Once you are in Italy, domestic or one-way flights can be killers. The most distant flights within Italy (Venice to Palermo, for example) might be contenders for air travel, but opt for the train at a fraction of the cost, breaking up your travel times with overnight stops planned along the way. There is never a shortage of sights between any two points. Train travel in Italy has improved immeasurably since the 1970s and 1980s. The newer Intercity trains are clean and efficient enough to make second-class travel a near first-class experience.

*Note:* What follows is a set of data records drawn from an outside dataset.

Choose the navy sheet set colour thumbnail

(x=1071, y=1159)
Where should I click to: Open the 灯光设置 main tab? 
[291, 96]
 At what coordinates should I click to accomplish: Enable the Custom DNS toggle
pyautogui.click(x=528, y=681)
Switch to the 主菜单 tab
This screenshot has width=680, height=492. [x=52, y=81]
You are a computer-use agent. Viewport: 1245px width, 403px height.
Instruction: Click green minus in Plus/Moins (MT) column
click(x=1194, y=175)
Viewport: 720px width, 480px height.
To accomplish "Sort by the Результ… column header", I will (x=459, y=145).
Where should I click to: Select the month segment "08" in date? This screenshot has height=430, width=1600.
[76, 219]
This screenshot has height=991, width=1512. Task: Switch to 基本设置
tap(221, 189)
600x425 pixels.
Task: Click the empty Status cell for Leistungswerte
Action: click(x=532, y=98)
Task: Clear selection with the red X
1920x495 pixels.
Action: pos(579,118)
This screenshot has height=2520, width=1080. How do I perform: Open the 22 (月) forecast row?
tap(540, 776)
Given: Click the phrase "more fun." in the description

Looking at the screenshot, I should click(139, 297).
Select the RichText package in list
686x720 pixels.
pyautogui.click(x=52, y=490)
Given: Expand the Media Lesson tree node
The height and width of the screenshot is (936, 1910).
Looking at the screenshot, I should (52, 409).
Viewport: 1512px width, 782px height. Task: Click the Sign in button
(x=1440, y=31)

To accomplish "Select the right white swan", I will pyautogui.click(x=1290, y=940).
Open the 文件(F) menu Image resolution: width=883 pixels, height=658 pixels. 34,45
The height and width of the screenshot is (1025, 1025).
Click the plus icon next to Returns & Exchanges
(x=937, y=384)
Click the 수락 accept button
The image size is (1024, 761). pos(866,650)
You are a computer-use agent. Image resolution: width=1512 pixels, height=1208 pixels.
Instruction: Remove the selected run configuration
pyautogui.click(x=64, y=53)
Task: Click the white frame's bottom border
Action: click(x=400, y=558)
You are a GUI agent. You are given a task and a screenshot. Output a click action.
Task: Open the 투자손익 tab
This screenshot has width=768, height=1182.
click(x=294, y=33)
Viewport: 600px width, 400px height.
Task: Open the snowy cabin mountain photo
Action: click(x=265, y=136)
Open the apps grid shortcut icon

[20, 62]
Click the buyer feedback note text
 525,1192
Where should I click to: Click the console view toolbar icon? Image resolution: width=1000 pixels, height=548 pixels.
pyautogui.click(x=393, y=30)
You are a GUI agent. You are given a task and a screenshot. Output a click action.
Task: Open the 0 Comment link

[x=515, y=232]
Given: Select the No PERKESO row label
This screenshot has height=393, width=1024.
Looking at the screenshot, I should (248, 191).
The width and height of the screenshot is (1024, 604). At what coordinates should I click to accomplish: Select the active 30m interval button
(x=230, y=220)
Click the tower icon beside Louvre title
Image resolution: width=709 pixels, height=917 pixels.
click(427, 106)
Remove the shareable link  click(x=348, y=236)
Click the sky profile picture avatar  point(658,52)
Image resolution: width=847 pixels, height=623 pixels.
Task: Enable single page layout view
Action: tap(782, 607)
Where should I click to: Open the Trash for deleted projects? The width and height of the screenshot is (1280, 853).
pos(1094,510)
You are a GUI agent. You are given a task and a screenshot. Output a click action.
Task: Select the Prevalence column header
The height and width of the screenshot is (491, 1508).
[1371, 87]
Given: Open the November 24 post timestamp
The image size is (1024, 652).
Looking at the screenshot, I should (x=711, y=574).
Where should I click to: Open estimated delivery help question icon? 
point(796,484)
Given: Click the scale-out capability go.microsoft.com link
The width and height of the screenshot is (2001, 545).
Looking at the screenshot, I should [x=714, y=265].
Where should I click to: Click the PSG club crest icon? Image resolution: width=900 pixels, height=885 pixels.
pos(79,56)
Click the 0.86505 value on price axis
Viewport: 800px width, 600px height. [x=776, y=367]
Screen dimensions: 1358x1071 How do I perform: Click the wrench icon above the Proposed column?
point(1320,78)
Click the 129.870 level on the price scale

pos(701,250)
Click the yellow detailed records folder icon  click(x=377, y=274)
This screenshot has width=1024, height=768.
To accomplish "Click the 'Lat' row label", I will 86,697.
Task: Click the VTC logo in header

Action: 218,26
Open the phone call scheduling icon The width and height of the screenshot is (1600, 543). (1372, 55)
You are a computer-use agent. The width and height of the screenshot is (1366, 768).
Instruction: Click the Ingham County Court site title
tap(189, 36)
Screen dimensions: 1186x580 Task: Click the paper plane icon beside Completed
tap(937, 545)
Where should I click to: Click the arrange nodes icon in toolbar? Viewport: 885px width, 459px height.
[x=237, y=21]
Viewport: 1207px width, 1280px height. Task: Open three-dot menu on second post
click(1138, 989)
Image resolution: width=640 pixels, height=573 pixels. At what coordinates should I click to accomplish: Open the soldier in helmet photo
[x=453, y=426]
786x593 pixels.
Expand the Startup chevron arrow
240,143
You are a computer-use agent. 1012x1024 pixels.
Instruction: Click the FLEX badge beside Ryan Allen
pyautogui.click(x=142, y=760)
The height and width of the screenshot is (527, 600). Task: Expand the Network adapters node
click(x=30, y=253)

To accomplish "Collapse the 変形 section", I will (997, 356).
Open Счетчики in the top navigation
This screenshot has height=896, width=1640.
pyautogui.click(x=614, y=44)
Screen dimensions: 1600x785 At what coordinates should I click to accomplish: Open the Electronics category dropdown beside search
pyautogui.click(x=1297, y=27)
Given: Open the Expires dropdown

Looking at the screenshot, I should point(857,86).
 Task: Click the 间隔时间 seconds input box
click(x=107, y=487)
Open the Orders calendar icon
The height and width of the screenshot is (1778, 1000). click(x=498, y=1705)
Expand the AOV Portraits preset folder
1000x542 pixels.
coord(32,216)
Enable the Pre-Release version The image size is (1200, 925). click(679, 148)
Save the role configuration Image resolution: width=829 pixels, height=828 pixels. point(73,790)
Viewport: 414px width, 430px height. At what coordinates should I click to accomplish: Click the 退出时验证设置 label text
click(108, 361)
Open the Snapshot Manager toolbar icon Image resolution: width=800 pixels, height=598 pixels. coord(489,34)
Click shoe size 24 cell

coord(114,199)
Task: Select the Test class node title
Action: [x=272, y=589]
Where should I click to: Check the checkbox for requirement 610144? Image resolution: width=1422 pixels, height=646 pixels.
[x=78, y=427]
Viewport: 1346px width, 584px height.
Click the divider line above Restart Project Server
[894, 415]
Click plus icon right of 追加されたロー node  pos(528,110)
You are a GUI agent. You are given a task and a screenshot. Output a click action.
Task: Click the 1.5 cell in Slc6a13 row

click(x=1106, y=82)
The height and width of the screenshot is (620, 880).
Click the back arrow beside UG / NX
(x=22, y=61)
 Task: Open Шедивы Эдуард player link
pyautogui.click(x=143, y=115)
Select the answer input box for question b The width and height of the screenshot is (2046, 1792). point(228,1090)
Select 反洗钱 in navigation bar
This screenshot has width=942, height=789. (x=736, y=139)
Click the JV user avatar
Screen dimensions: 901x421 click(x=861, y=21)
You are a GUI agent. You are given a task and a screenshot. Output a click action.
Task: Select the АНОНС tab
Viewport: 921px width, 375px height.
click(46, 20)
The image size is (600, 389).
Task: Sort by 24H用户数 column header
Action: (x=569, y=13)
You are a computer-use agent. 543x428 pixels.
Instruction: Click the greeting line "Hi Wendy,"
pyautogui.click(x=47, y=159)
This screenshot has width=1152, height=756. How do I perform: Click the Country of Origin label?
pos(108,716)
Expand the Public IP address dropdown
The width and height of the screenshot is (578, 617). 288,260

Map out your strategy before you leave to see if a rail pass will save you or cost you money (you can find a list of the various Italian ones offered, as well as purchase them, at www.raileurope.com). On long international stretches of train travel, the former is usually true. Within Italy, buying second-class point-to-point tickets as you go may save you money. Most rail passes are cheapest when purchased at home before you leave. Also before you leave, because airport parking is expensive and a real hassle, go to stay123.com to set up a park and fly package ( stay the night at an airport hotel and get free parking for the length of your vacation , and a ride to the terminal, as well as back on your return trip.) The cost of the whole package was half of what airport parking alone used to cost me, so that's a big saver.
In Italy, use public transportation in cities rather than taxis. It offers a peek into the daily lifestyles of the local residents. Most concentrated historical districts make sightseeing most enjoyable when done on foot; in the large cities like Rome or Milan, consider daily or weekly passes for unlimited travel on buses or subways.
For general information in your home country, try your local branch of the Italian Government Tourist Board (ENIT) or the ENIT-sponsored website www.enit.it. Each city and town lists its own websites for visitor information, and you can find plenty of other official links at the Italian Government Tourist Board's site, www.italiantourism.com.
Here's my favorite tip:
To get the most out of always-increasing museum admissions, see if you can buy tickets in advance to eliminate waiting in line. Always ask about senior and student discounts. Extended hours for summer months are often confirmed at the last minute (and, therefore, are not reflected in guidebooks) and are not widely publicized: If you're in the know, you might have Florence's Uffizi Galleries to yourself at 10 in the evening --( put a price on that!) Speaking of which, many museums are often open for free 1 day a month (it'll be crowded but, well, free). You can find this info and more like it at www.europeforfree.com.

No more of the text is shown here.